My findings through all of this, first and foremost, is that a little research is your best friend. Look online for your answers, and if you can't find them, call. Wait on hold for 20 minutes if you have to, but find out before you go. It's so much easier than wasting a day just to find out that you don't have any of the correct paperwork/documentation. Not to mention that it saves you the additional heartache. It also keeps places from being bogged down just by wasting time figuring out that they can't do anything for you...just saying!

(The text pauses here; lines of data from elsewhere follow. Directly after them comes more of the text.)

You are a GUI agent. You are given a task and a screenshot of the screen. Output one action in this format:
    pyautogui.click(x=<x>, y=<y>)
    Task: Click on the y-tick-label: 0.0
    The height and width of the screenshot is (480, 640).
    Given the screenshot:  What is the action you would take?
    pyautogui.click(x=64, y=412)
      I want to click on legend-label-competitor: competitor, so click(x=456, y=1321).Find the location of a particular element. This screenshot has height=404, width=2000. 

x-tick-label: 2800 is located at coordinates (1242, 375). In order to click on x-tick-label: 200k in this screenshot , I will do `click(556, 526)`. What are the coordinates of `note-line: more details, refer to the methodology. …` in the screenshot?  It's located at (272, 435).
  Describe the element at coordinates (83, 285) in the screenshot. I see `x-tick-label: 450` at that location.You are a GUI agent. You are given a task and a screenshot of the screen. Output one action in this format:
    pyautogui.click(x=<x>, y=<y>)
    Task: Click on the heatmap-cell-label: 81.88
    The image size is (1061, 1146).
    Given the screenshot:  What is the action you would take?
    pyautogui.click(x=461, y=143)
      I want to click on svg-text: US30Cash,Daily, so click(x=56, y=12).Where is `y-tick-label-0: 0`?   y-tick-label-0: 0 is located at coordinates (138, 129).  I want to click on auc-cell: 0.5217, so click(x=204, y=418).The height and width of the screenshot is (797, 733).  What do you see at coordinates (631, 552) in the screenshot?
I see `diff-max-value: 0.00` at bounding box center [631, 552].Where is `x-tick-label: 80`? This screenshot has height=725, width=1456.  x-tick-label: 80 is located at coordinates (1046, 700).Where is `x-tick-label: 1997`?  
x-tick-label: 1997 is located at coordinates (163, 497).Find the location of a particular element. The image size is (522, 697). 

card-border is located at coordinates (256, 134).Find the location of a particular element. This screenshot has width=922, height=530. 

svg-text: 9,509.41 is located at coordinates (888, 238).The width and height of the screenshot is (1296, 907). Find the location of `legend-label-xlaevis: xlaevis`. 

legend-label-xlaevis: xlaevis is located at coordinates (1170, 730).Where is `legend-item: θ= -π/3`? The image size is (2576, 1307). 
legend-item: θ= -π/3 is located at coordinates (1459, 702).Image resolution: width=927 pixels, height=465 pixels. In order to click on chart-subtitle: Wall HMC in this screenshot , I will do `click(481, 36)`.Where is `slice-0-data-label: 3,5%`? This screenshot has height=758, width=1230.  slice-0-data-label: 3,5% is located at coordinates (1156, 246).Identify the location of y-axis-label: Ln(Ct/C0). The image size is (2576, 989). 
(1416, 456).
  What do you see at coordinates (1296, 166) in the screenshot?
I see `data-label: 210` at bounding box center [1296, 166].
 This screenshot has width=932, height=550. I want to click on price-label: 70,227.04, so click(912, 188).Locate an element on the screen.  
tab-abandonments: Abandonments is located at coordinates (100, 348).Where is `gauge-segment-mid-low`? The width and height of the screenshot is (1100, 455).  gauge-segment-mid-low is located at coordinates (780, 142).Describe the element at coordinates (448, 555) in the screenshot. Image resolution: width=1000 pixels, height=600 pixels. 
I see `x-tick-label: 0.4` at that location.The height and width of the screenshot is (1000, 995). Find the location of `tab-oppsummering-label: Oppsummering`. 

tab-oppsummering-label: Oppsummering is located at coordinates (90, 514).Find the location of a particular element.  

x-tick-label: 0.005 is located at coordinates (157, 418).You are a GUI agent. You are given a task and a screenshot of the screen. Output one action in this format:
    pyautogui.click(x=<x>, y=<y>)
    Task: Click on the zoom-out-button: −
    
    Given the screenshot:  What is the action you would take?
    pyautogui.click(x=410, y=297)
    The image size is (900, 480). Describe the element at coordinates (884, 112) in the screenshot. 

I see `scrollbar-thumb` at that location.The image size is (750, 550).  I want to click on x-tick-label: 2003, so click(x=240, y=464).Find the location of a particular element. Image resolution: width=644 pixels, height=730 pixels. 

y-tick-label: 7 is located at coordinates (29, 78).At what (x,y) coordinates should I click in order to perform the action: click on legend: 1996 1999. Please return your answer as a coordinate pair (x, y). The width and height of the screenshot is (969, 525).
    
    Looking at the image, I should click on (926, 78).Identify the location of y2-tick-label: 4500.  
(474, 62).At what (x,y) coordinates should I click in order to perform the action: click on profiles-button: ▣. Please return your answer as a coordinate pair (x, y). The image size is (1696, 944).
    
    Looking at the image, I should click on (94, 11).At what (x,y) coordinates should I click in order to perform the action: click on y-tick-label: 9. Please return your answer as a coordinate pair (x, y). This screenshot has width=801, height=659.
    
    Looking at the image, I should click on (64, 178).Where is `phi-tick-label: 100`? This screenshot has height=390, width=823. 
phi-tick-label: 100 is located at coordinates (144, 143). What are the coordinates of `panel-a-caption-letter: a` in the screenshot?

Furthermore, if you can fill out paperwork online and bring in the printed version, it'll save a TON of time. Those places appreciated preparedness, since all they deal with is people who can't get their stuff together to save their lives. When dealing with the people at these places, be assertive to ensure that you're getting what you need, but for goodness sake, don't cop an attitude with them! They are regular people just like the rest of us, and I know that I don't like when people are rude to me. They have to deal with people asking them the same questions over and over all day. (Also used to that one as a teacher...one of my biggest pet peeves!) They get worn down and ragged. Listen to what they have to say, as they're ultimately just trying to help you get in and out. But seriously, an attitude will get you nowhere, besides possibly escorted out by a trooper, like the girl I mentioned earlier.
The most valuable thing I've learned amid all of this is that there is power in talking to people. Most of us are so guilty (myself included) of hiding from that and burying ourselves in our devices. I heard an interesting homily last weekend in which my priest told us, "We have smart TVs, smart tablets, smart phones, even smart watches. Yet, here we are, becoming dumber. We look to our devices to solve our problems, but ultimately that power has to come from within us." Don't be afraid to strike up a conversation with people around you. For me, it has shown me that most people really are good at heart. We have far more similarities than we do differences, which we'd know if we took the time to actually talk (and listen!) to people around us. We don't have to learn their life stories, but we can share a little bit. We should especially strive to talk to others whose culture, opinions, etc. differ from ours. There is power in good, civil face-to-face dialogue. It is affirming in many ways, and we all have something to learn from each other. I could actually go on and on about this very topic, but I'll spare you for now.
Onward I go on the path of changing my name!